▶ **Prompt**
Copy the material from its start through the line containing "Action: point(285,285)", and switch every "dropdown" to "menu" while leaving everything else unchanged. Leave the pictures out of your copy.

▶ **Exercise data**
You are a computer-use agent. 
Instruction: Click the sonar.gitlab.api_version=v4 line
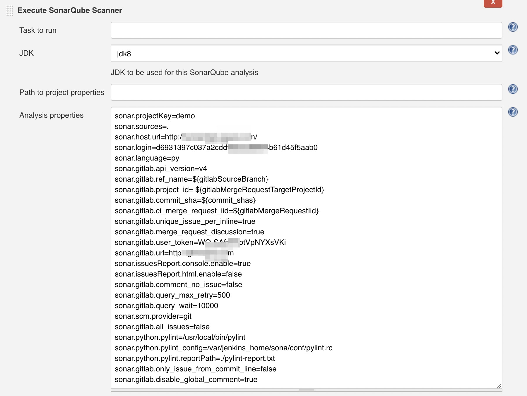click(x=161, y=169)
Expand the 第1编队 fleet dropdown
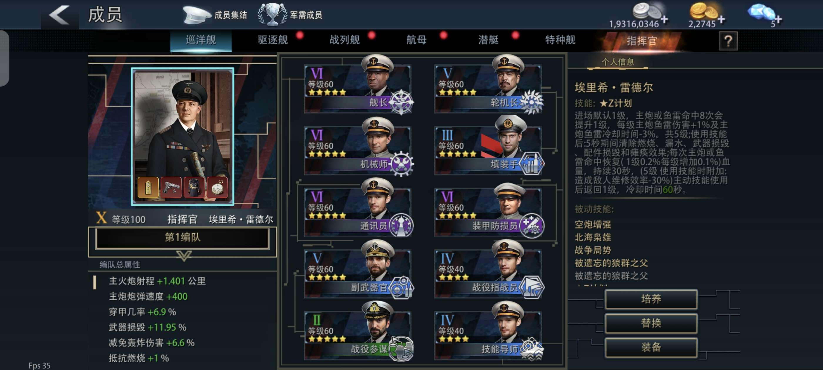Screen dimensions: 823x370 point(182,238)
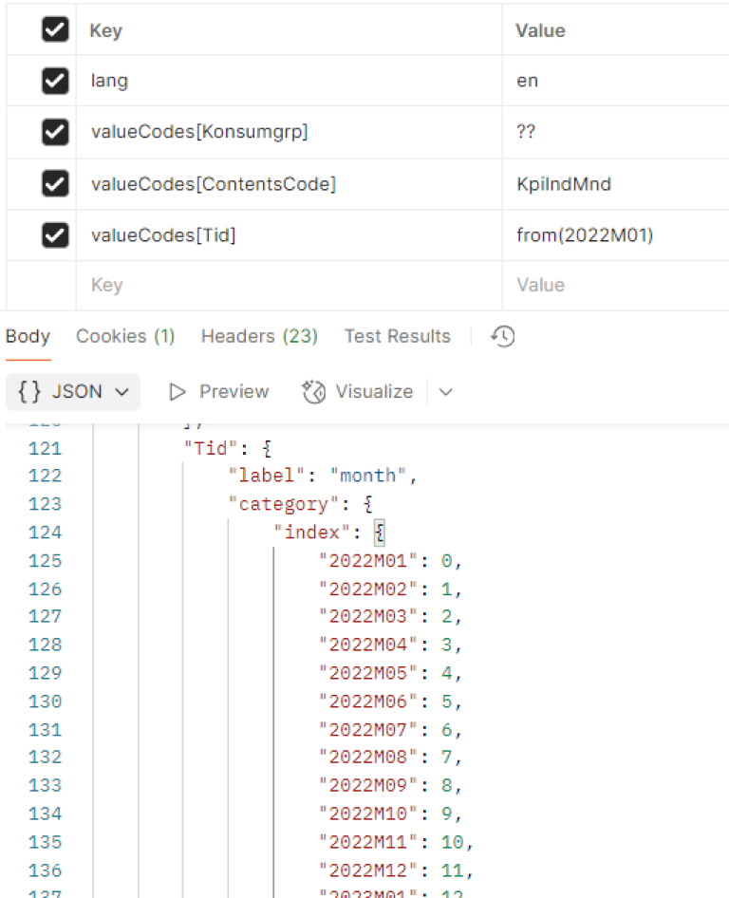729x898 pixels.
Task: Click the empty Key input field
Action: point(285,285)
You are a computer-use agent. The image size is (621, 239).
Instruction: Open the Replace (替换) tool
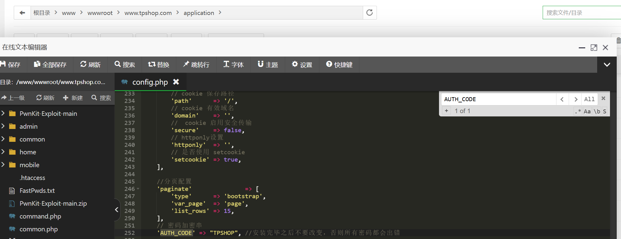(x=158, y=64)

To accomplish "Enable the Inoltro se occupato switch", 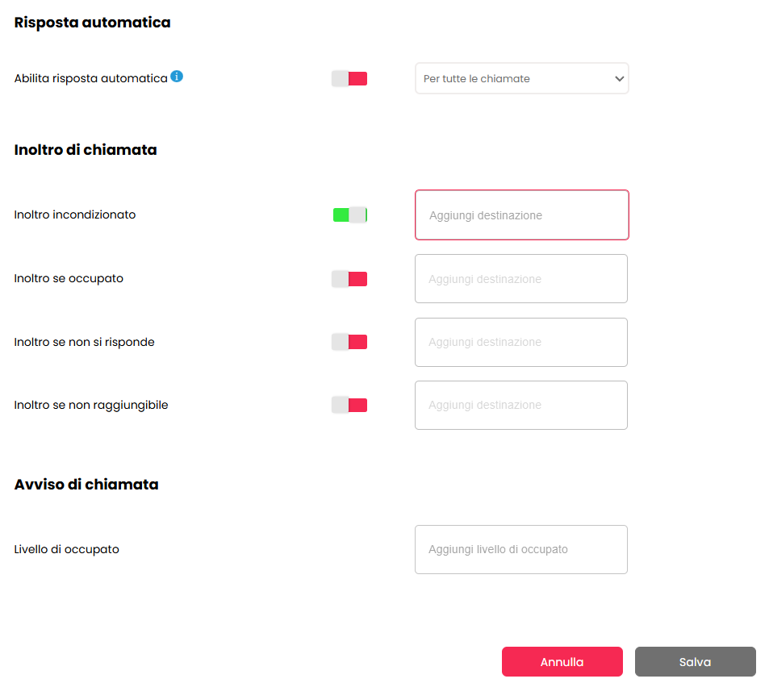I will [349, 279].
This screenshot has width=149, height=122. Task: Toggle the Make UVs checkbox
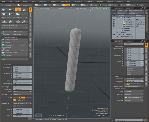click(14, 100)
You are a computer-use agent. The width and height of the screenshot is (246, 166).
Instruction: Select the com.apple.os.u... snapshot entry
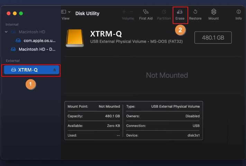point(39,41)
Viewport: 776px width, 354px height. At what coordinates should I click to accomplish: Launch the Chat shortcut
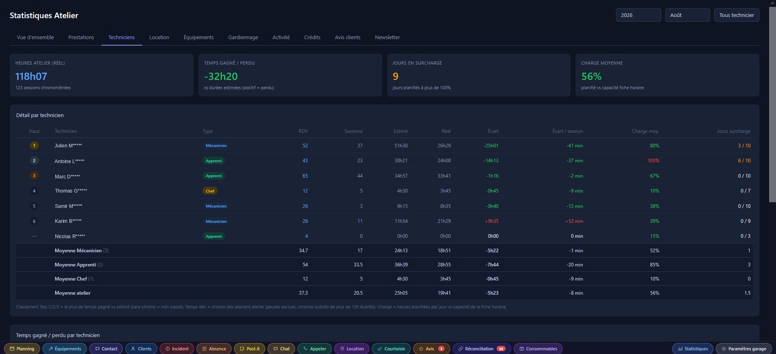(281, 349)
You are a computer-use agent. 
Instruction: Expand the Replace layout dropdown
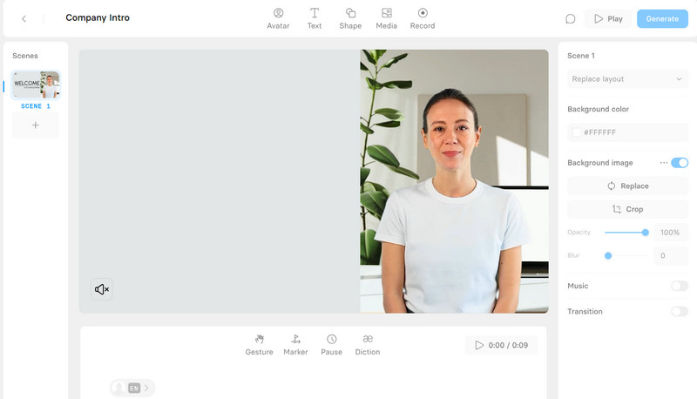pos(627,79)
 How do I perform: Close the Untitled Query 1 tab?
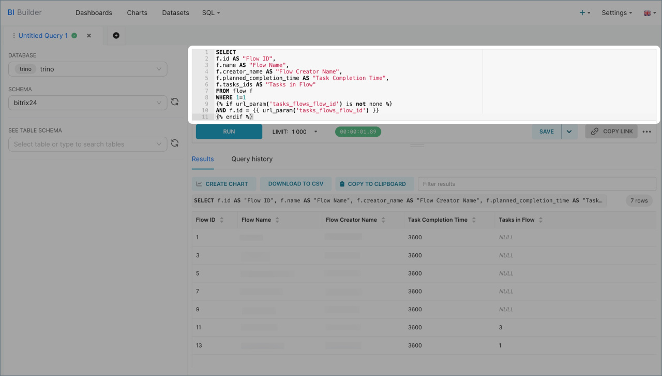click(x=89, y=36)
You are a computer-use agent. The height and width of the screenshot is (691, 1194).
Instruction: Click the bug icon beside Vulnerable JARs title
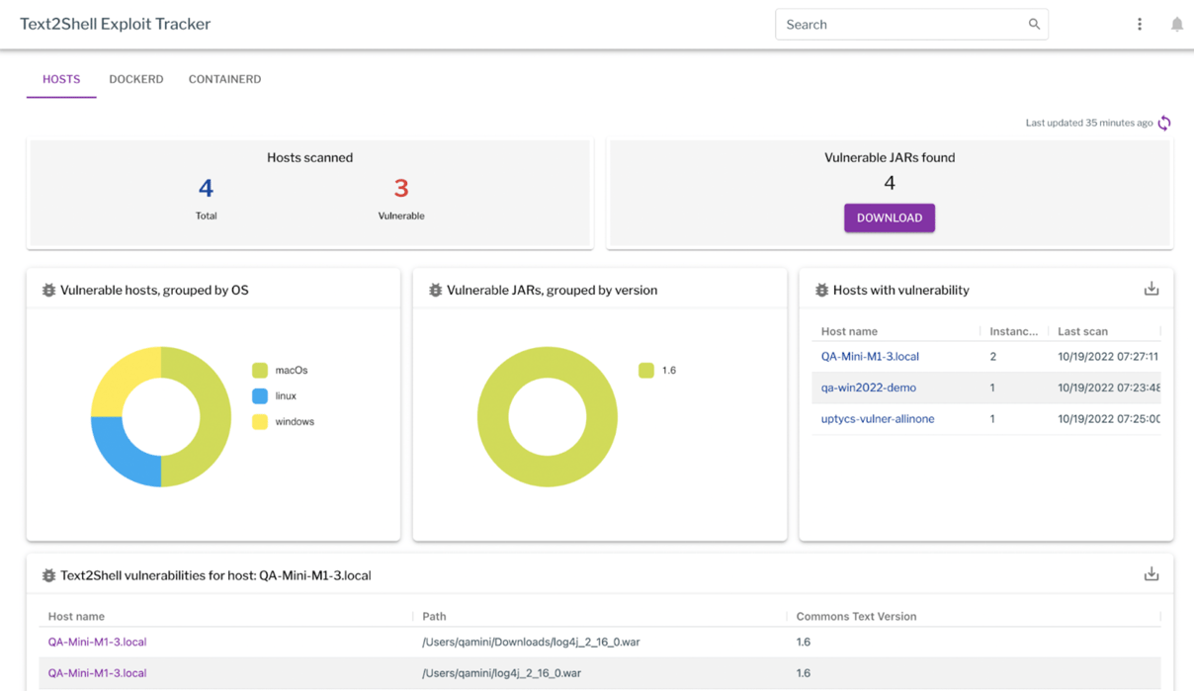[x=435, y=291]
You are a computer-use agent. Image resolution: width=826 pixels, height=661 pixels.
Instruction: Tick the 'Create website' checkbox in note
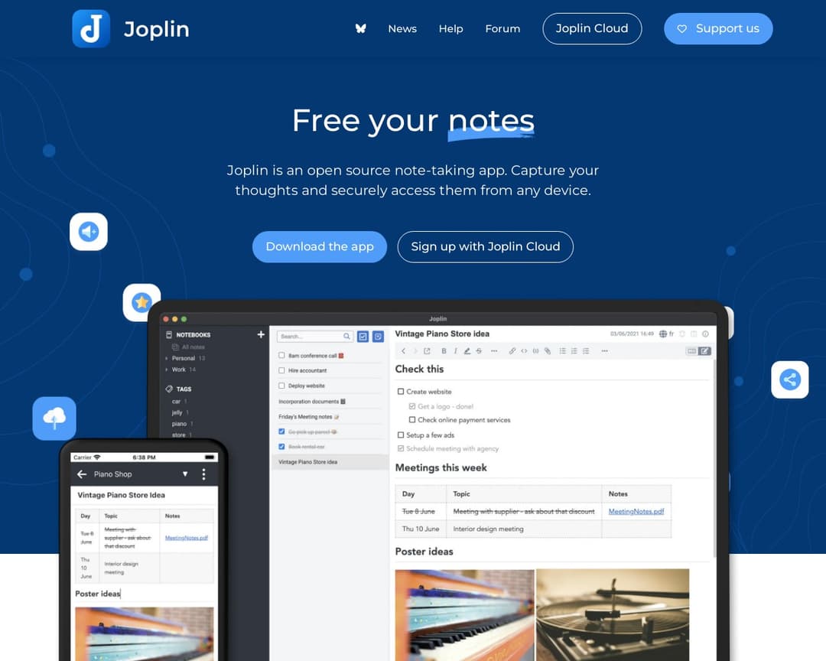(401, 392)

▶ **Solution for this exercise**
You are a computer-use agent. 
Instruction: Click the sonar.gitlab.api_version=v4 line
click(x=161, y=169)
Expand the 第1编队 fleet menu
Screen dimensions: 823x370 point(182,238)
729x898 pixels.
Task: Click the empty Key input field
Action: point(285,285)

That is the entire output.